Take a track like Savage Meteoritual Fight: it has all the elements we're accustomed to by Neely and yet it's also distinctly new territory for him, featuring odd trombone escalations and chants around 1:10. He comes back down to more familiar ground soon after, but these bold chances elevate the track significantly. Another - Martin Sends Jefferson Away - is a beautiful and epic piece that oozes team sacrifice as a Legend is send back to 2016 to save his team from certain destruction. Sacrificial Trip to the Sun would have no place in the Arrow soundscape, but here it's pitch-perfect. By the time we get to the final track Who’s Up for More?, we're ready for the next adventure.

Even The Magnificent Eight - which celebrates The Legends' travels to The Old West - is fabulously cheesy. It's one of the best episodes as well, featuring the undeniable Jonah Hex, and Neely's use of chimes and Spaghetti Western styling is equally memorable. But that's Track 17, which is usually reserved for filler as we march to a grand conclusion. Not here: Eight stands as impressive as the rest, including the first three tracks London 2166 / Set a Course, You Are Legends, and Boarding the Waverider / Back in Time. Each of these sets the mood for what we're about to experience, which could be the best television soundtrack of the year.
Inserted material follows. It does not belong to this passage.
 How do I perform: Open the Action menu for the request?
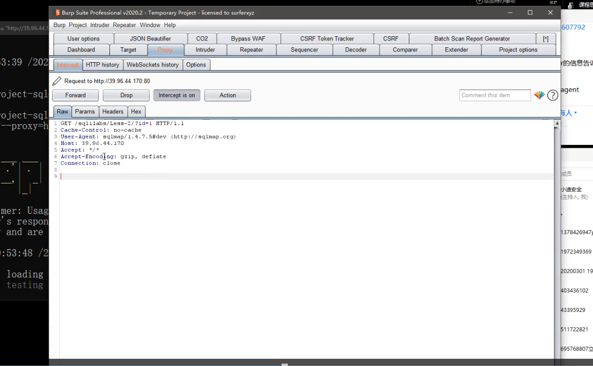tap(227, 95)
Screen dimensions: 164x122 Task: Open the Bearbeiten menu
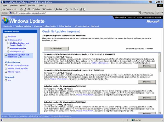14,5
That SuperHero playlist I mentioned in my Arrow: Season 4 review is about to get a lot bigger.

Simply put, Legends of Tomorrow: Season 1 Original Television Soundtrack is perhaps the best television score of 2016. Filled with a bombastic tone and monumentally-epic DNA, Neely has crafted an impressive array of music . It's going to be difficult deciding which tracks to add my SuperHero playlist, because most if not all are fabulously rewarding. And with the promise that Season 2 promising to blow open CW's comic book world, it's my hope that Neely's music will also rise to the occasion.

Legends of Tomorrow: Season 1 Original Television Soundtrack is now available on CD and digital download.